What you need to do:
Give the data again, word for word.

Record excerpts:
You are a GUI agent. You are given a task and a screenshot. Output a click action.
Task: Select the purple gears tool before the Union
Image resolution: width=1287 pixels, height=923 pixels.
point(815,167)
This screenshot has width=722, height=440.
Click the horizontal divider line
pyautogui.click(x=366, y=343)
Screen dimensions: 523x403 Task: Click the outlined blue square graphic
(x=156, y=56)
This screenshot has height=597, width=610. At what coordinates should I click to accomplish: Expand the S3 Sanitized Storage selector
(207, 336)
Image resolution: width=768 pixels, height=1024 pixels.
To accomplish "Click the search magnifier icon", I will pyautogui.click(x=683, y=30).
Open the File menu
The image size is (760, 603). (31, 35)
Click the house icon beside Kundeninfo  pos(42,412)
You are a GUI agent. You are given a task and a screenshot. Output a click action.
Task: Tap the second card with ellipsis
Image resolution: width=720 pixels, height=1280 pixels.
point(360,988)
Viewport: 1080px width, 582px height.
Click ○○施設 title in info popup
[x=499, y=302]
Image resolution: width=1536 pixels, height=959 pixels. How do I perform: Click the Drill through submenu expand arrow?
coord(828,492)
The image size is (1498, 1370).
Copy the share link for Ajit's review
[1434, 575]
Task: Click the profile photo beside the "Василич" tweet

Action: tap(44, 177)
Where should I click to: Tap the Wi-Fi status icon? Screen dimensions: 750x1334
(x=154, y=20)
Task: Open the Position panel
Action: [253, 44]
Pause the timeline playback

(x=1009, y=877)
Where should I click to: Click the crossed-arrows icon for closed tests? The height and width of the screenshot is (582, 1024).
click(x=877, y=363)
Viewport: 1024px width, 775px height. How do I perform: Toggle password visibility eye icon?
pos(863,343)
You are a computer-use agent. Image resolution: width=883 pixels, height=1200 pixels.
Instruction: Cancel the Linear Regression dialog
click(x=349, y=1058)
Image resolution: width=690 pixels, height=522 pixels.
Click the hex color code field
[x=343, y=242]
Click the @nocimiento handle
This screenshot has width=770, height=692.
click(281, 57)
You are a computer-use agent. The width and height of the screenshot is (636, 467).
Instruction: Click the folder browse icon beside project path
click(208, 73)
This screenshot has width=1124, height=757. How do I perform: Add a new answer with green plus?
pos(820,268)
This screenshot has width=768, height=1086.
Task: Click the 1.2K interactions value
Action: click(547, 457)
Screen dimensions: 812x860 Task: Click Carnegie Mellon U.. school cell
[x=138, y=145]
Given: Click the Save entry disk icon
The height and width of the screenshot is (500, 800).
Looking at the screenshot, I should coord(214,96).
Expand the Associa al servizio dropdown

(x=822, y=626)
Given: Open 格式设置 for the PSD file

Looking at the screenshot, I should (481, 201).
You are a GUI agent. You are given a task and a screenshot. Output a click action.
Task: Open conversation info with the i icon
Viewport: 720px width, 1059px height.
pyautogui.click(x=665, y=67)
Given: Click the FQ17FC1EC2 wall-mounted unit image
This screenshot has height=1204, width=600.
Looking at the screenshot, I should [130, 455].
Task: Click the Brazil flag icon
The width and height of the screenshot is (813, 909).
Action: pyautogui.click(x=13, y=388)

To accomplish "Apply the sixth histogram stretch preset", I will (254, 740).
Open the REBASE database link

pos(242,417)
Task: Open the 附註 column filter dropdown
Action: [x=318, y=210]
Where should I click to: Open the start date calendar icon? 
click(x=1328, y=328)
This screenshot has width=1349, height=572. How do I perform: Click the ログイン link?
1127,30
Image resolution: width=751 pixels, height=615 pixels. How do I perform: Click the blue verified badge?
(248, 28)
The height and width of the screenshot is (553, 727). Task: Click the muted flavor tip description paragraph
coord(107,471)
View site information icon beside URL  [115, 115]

Response:
You are a GUI agent. You are given a task and a screenshot. Output a click action.
Task: Select the purple gears tool before the Union
Image resolution: width=1287 pixels, height=923 pixels.
point(815,167)
This screenshot has width=722, height=440.
Click the horizontal divider line
pyautogui.click(x=366, y=343)
Screen dimensions: 523x403 Task: Click the outlined blue square graphic
(x=156, y=56)
This screenshot has height=597, width=610. At what coordinates should I click to accomplish: Expand the S3 Sanitized Storage selector
(207, 336)
Image resolution: width=768 pixels, height=1024 pixels.
To accomplish "Click the search magnifier icon", I will pyautogui.click(x=683, y=30).
Open the File menu
The image size is (760, 603). (31, 35)
Click the house icon beside Kundeninfo  pos(42,412)
You are a GUI agent. You are given a task and a screenshot. Output a click action.
Task: Tap the second card with ellipsis
Image resolution: width=720 pixels, height=1280 pixels.
point(360,988)
Viewport: 1080px width, 582px height.
Click ○○施設 title in info popup
[x=499, y=302]
Image resolution: width=1536 pixels, height=959 pixels. How do I perform: Click the Drill through submenu expand arrow?
coord(828,492)
The image size is (1498, 1370).
Copy the share link for Ajit's review
[1434, 575]
Task: Click the profile photo beside the "Василич" tweet

Action: tap(44, 177)
Where should I click to: Tap the Wi-Fi status icon? Screen dimensions: 750x1334
(x=154, y=20)
Task: Open the Position panel
Action: [253, 44]
Pause the timeline playback

(x=1009, y=877)
Where should I click to: Click the crossed-arrows icon for closed tests? The height and width of the screenshot is (582, 1024).
click(x=877, y=363)
Viewport: 1024px width, 775px height. How do I perform: Toggle password visibility eye icon?
pos(863,343)
You are a computer-use agent. Image resolution: width=883 pixels, height=1200 pixels.
Instruction: Cancel the Linear Regression dialog
click(x=349, y=1058)
Image resolution: width=690 pixels, height=522 pixels.
Click the hex color code field
[x=343, y=242]
Click the @nocimiento handle
This screenshot has width=770, height=692.
click(281, 57)
You are a computer-use agent. The width and height of the screenshot is (636, 467).
Instruction: Click the folder browse icon beside project path
click(208, 73)
This screenshot has width=1124, height=757. How do I perform: Add a new answer with green plus?
pos(820,268)
This screenshot has width=768, height=1086.
Task: Click the 1.2K interactions value
Action: click(547, 457)
Screen dimensions: 812x860 Task: Click Carnegie Mellon U.. school cell
[x=138, y=145]
Given: Click the Save entry disk icon
The height and width of the screenshot is (500, 800).
Looking at the screenshot, I should coord(214,96).
Expand the Associa al servizio dropdown

(x=822, y=626)
Given: Open 格式设置 for the PSD file

Looking at the screenshot, I should (481, 201).
You are a GUI agent. You are given a task and a screenshot. Output a click action.
Task: Open conversation info with the i icon
Viewport: 720px width, 1059px height.
pyautogui.click(x=665, y=67)
Given: Click the FQ17FC1EC2 wall-mounted unit image
This screenshot has height=1204, width=600.
Looking at the screenshot, I should [130, 455].
Task: Click the Brazil flag icon
The width and height of the screenshot is (813, 909).
Action: pyautogui.click(x=13, y=388)

To accomplish "Apply the sixth histogram stretch preset", I will (254, 740).
Open the REBASE database link

pos(242,417)
Task: Open the 附註 column filter dropdown
Action: [x=318, y=210]
Where should I click to: Open the start date calendar icon? 
click(x=1328, y=328)
This screenshot has width=1349, height=572. How do I perform: Click the ログイン link?
1127,30
Image resolution: width=751 pixels, height=615 pixels. How do I perform: Click the blue verified badge?
(248, 28)
The height and width of the screenshot is (553, 727). Task: Click the muted flavor tip description paragraph
coord(107,471)
View site information icon beside URL  [115, 115]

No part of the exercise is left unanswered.